I love to troll the free bin at the library. Lots of good, really old stuff to be discovered, or re-discovered. A certain person has been decluttering their library of all diet and recipe books, and several low carb favorites or classics have shown up.
A recent find is "The Steak Lovers' Diet" by Melvin Anchell, MD.
The foreword by Dr. William Campbell Douglass is worth a read. He is sort of an obscure alternative medicine author, and despite the foreword having been printed in 1998, it
contains lots of information that has been popularized by paleo authors
over just the past few years. You know, stuff like Weston Price and how we don't need all that Vitamin C and how vegetarians are wrong and there's just too many of them, and how the American Heart Association sucks.
I checked out another of Douglass' books, "Into the Light", and it is a fascinating read, if not a bit out of date. Some of the chapters read just like you might have found them in Jack Kruse's blog. All that quantum stuff, and light. Maybe that is where he got his stuff. It is too bad that the dominante alternative medicine folks didn't feature him more, perhaps because he wasn't a vegetarian by any stretch of the imagination.
Anyway, where was I? Oh, the Steak book. This diet is apparently a rehash of the Pennington diet. You know, THAT Pennington who has a research center full of obesity researchers that we all love to make fun of. The original Pennington diet was rather low carb compared to today's standards. Apparently, Pennington didn't think people needed to eat lots of carbs for their brain. His patients lost weight on the diet by starting a meal of all types of meat, cooked in all sorts of ways (except breaded and stuffed) and afterwards, they could have one serving of a "second course".
The second course could be: white potatoes, sweet potatoes, grapes, watermelon, rice, grapefruit, banana, pear, raspberries or blueberries.
That's pretty much it. Coffee, and a bit of lemon is OK, NO artificial sweeteners. Notice that there is NO bread.

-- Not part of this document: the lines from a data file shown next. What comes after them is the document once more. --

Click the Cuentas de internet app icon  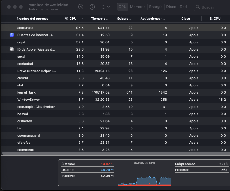(x=12, y=35)
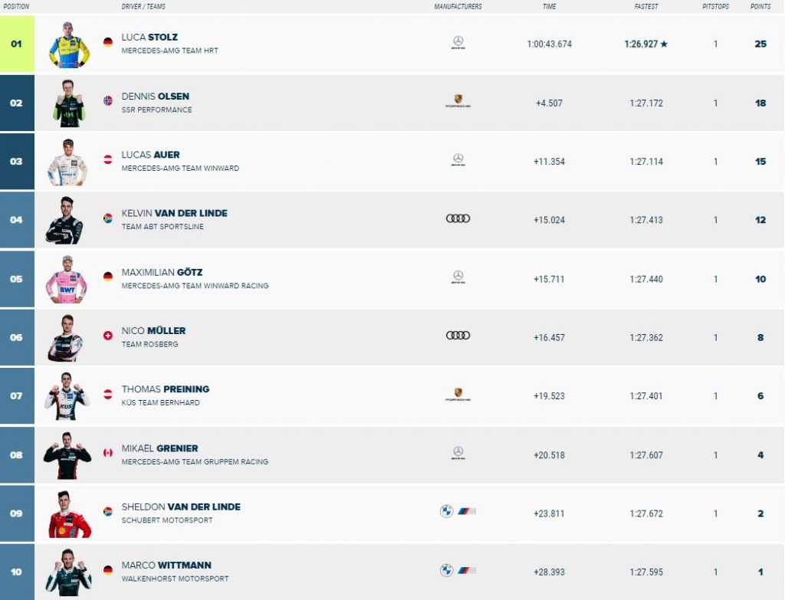Select Sheldon van der Linde's red suit photo
Viewport: 785px width, 600px height.
pos(70,514)

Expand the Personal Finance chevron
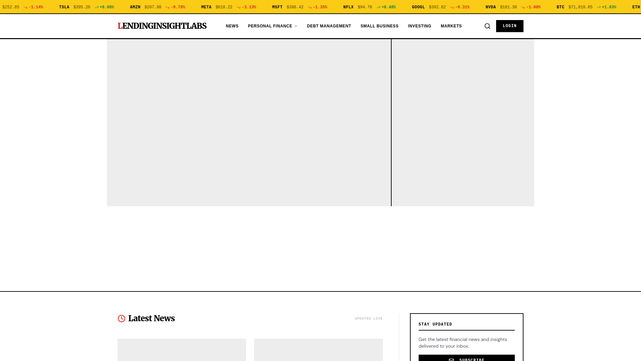point(296,26)
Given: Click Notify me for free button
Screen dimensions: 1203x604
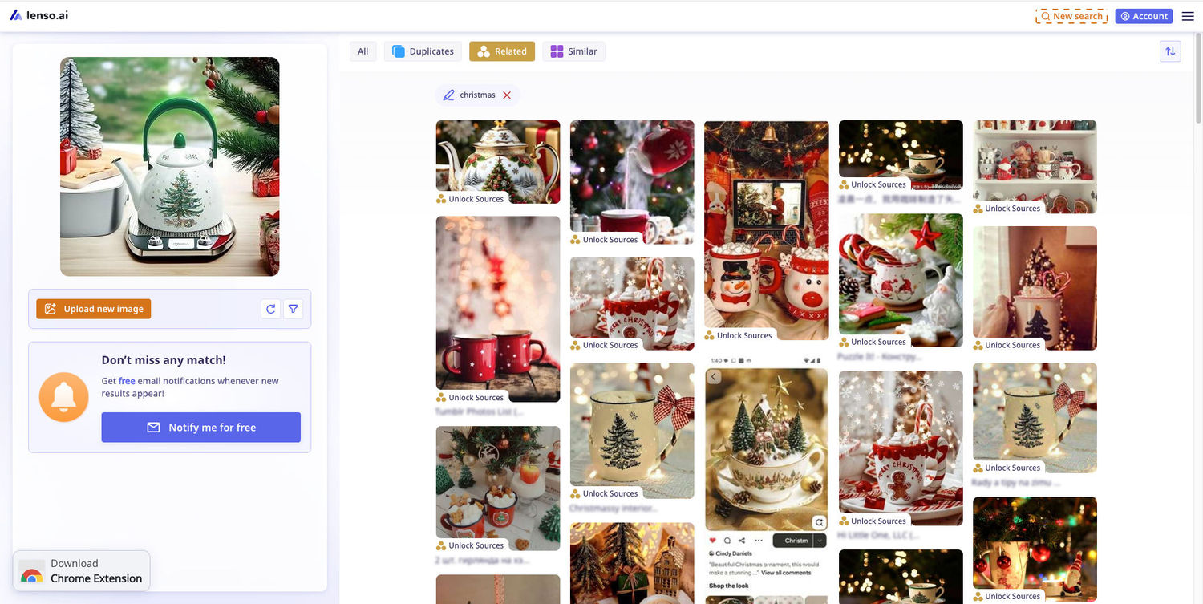Looking at the screenshot, I should 201,428.
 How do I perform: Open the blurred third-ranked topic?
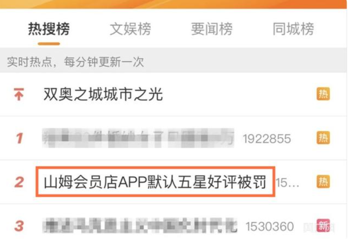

The original tater tots over there at DuPont lost a bunch of weight on this. Of course, they were execs, so they were all men. But, I am sure that "their women" as some paleo-writers like to phrase it, followed the diet, as they were frying, broiling and braising all the big game the men dragged home from their long day at the chemical plant, and probably got a bit envious of both the weight loss and the yummy food.
It is interesting to take a look at the carbs. They are mostly foods that contain quite a bit of glucose and little fructose. These are pretty much the foods that Dr. Rosedale says NOT to eat, presumably because of the high glucose content. This diet would probably send the majority of the woo-fueled-jihaddists into a tailspin.
Dr. Anchell has an interesting section on the recommendations of the Drs. Wortman, and their financial involvement in a recalled weight loss drug that might have colored their approach to weight loss recommendations. Never heard about that before.